Un parcours jusqu’à la négritude en langue portugaise

(…) Ma négritude n’est pas une pierre, sa surdité ruée contre la clameur du jour Ma négritude n’est pas une taie d’eau morte sur l’œil mort de la terre Ma négritude n’est ni une tour ni une cathédrale Elle plonge dans la chair rouge du sol Elle plonge dans la chair ardente du ciel Elle troue l’accablement opaque de sa droite patience. (Aimé Césaire)
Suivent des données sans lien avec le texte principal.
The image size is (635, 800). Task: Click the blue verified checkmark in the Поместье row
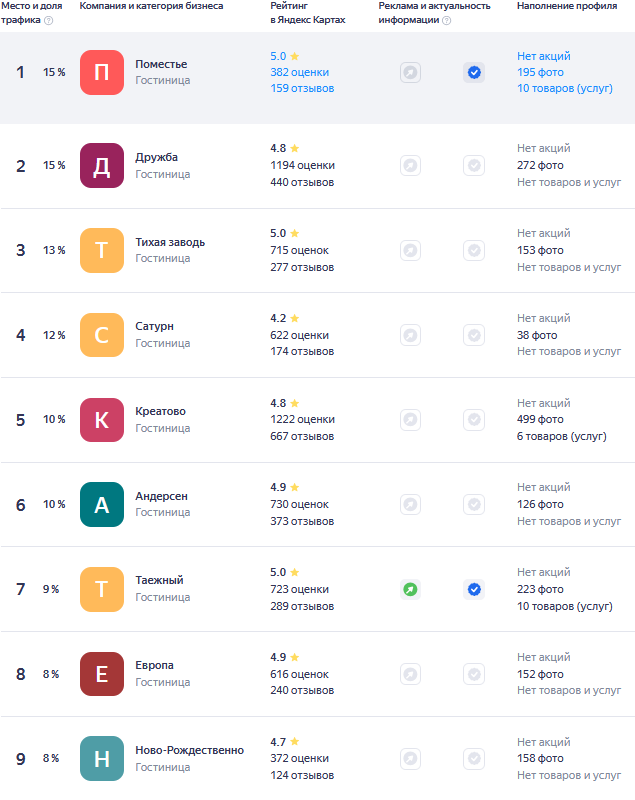[474, 72]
«Afrique, continent imaginaire1» a écrit Sartre. Afrique, un monde étrange et

fantastique, peuplé d’êtres dont on n’avait jamais entendu parler et nous pouvons

imaginer la surprise et l’enchantement de ceux qui pour la première fois débarquaient

sur ces Terres.

Déjà, dans l’antiquité, les Colonnes d’Hercules annonçaient la fin et le début d’un

Continent. De ce coté là du détroit de Gibraltar, repose Ceuta, réminiscence du

monde européen, où, une fois passée la frontière, les couleurs de l’Andalousie se

transforment ; les sons se diluent annonçant un immense continent, où les hommes

apparaissent comme surgissant de la Terre. Après Ceuta, les parfums des fleurs

d’oranger, du henné et d’un jour de Ramadan, nous introduisent dans un autre monde.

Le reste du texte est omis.